A.V. Aho, R. Sethi, J.D. Ullman; Compilers Principles, Techniques, and Tools;

Best,
--Stedman

Posted by Jason Cawley on 12-20-2005 05:08 PM:

Several specific idealizations need to be combined to reach a set that is not computable by a deterministic machine. First I'll chop off several simpler cases that often confuse people about the real issue, showing that it is not determinism vs. multiple possible outputs, nor a closed system vs. one in continuous contact with an external environment (another formulation) that are essential features, but a cardinality issue that is much more difficult to reach in a realistic example.

Suppose I make a multi-way CA that chooses at each step whether to act like 0 or like 1. It now has two initial conditions - the ordinary one n bits long, and another with one bit per step, which "calls the coin flips" as you run through the steps. (In Mathematica terms, a FoldList reads in one bit per step from the second initial). If I wanted to, I could then pair up my two initial conditions and enumerate all of them (with a pairing function e.g.). This is formally equivalent to a non-deterministic system that generates the new bit ex nihilo from step to step. But it is deterministic - it just has a more elaborate initial condition and feeds that initial condition into the evolution is a slightly different way. Since they are in one to one correspondance, the computations they reach are the same.

OK, but suppose I allow faster branching, a thousand fold at each step. Then I need 10 bits per step to call the coin flips (2^10 = 1024), but the same scheme works. Same computations reached. To reach a larger space, I need an unbounded per step input. In contact with an external environment is not enough, the information channel needs to be limitless. Any size as large as you please that is not exceeded at any step, guareenteed, means the space reached is the same. Only the possibility of an infinite amount of information entering on a single step, can change the cardinality reached, and break the one to one correspondance. If the amount of branching is variable at each step, same logic applies. If that amount is bounded, you reach the deterministically computables only, nothing added.

Suppose I allow an infinite input at each step, but I know the computation eventually halts. Then again I reach only the computables. To see this, imagine the computation printed out like a CA evolution running down the page, but in the mathematical idealization we have passed to the infinite width limit, and we are flipping a coin for each cell. Well, just turn the paper sideways. Countable, same issue as before, infinite on one axis but not on the other. I encode all the random flips for location i into one mega-digit of my initial (then pair them all up with the ordinary initial). I can do so because the number of steps is finite.
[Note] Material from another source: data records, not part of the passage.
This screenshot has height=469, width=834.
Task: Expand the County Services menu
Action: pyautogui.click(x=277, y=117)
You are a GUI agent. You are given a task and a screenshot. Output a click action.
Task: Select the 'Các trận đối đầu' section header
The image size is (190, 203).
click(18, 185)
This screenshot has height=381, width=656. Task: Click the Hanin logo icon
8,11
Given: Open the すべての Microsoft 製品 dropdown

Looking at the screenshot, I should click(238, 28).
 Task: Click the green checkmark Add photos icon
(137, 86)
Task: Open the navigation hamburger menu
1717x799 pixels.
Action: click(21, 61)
So multiway is not enough. External interaction is not enough. To break the countable cardinality, I need a potentially infinite information channel (countable infinite but not finite) at each of a potentially infinite number of steps (countable infinite but not finite). A countable by countable input is a real cardinality input. If my system evolves according to a real number cardinality initial condition, using an amount of information that is beyond just infinite, but continuum infinity, then and only then I can (though need not) reach a space of possible outcomes larger than the computables. This needed information amount can always be viewed as an initial condition of a sort. Non-deterministic countable infinite initials with halting problems (thus potentially infinite time as well) map to the reals rather than the integers.
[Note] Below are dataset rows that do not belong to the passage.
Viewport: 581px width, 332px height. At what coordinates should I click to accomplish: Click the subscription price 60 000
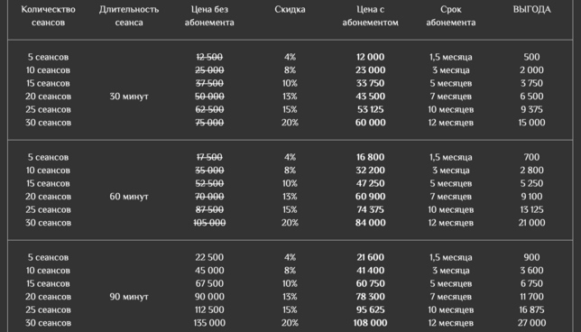[x=370, y=123]
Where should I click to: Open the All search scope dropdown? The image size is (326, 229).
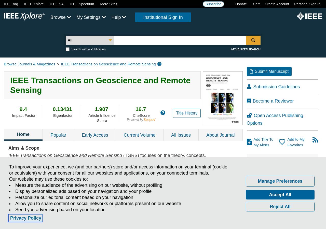(90, 40)
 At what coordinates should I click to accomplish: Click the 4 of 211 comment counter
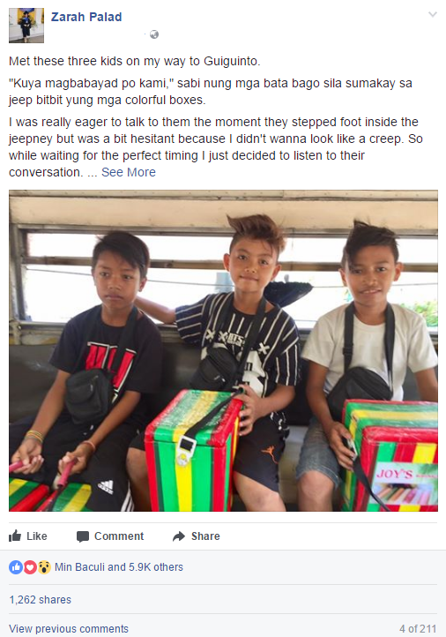tap(418, 629)
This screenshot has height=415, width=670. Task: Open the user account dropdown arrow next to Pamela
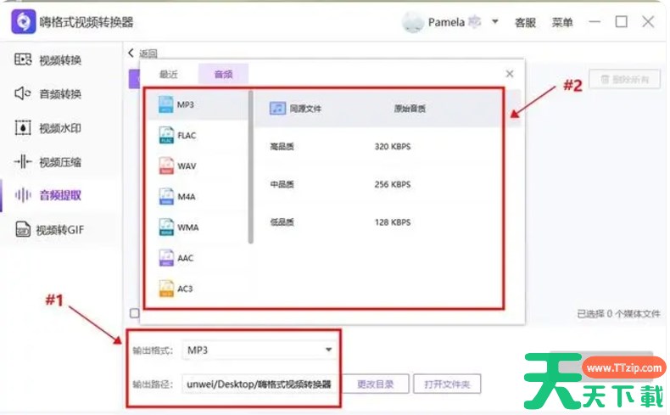point(495,22)
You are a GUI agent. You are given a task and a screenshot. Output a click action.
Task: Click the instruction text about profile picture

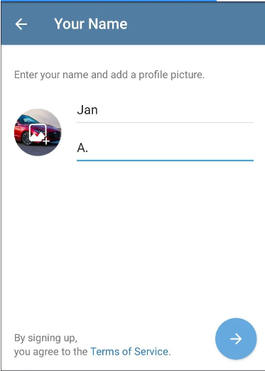click(109, 75)
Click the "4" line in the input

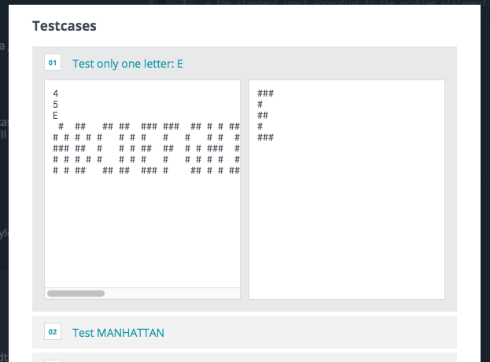pos(56,93)
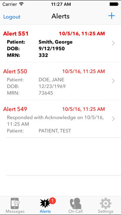121x215 pixels.
Task: Tap the battery icon in status bar
Action: pyautogui.click(x=114, y=4)
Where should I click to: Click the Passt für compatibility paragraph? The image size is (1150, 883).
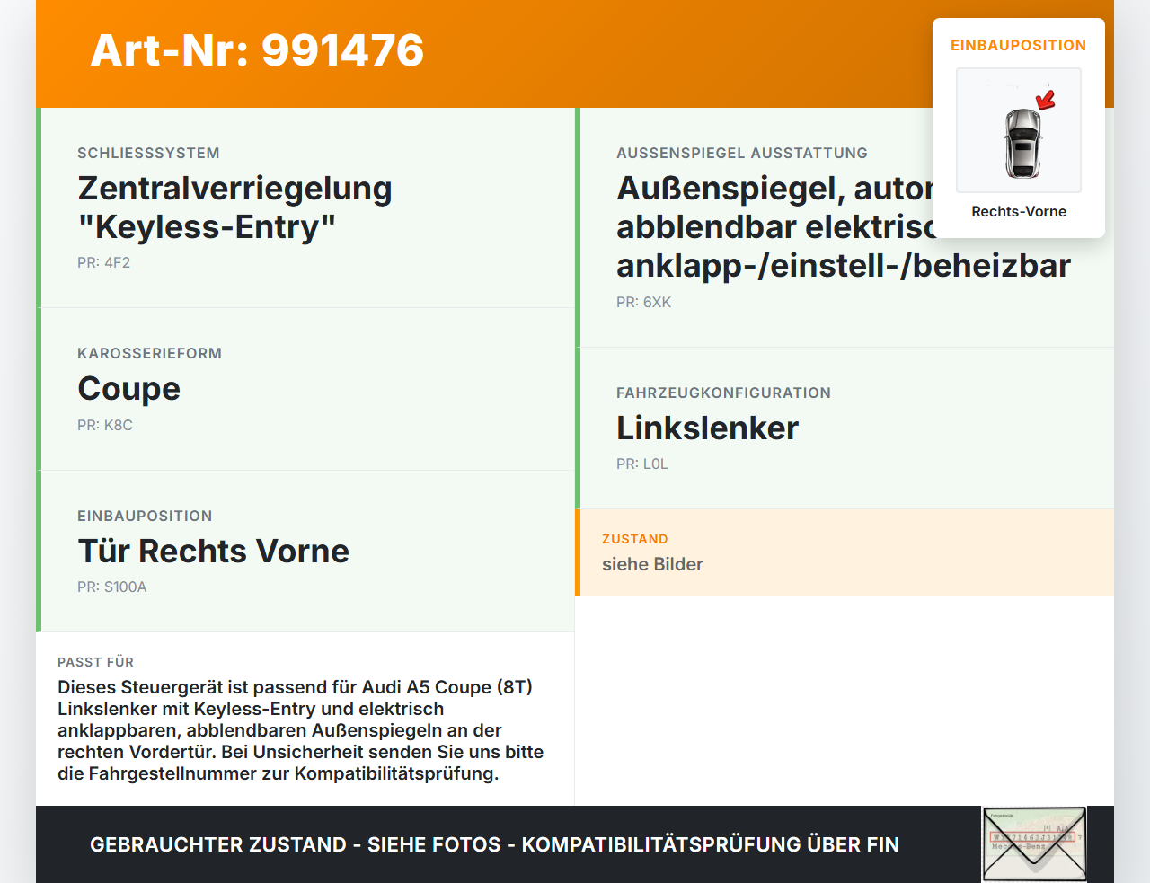coord(301,730)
If you start at the reals, the computation part adds nothing. You aren't computable because you aren't even name-able, as Chaitin likes to put it. You just have infinitely many unspecified "leaves" of possibility, in no necessary relation to any computational or causative "trunk". Things just happen to be so, no (followable) explanation possible.

Strictly, this only follows if you have not only reals, but the distinction between one real and another matters for outcomes. If all the reals in some ball with positive measure are indistinguishable (within a bounded region you can't tell apart) on the outcome side, you can find a countable cover, by only asking where some representative from within that ball lands. And it doesn't matter how small that ball is, so long as one scale exists below which outcomes are indistinguishable. So in addition to reals, you need infinite sensitivity to the details hidden down potentially infinitely far in the real in question. (Otherwise, you've got a cut off below which it doesn't matter, get a finite length again, turn the paper...).

People frequently speak of continuity as the culprit giving rise to infinite cardinality issues, but this is somewhat misleading. In the native context of analysis, continuity is precisely what tames real number infinities, by giving us that "below epsilon, I don't care, because I will remain within delta" cut off. If a process is programmable complex, however i.e. if it depends on details of its exact digit sequence the way a program depends on every bit, not just on the first n bits with the remainder irrelevant detail - and in addition its specification requires a continuum infinite amount of information, then whackiness ensues.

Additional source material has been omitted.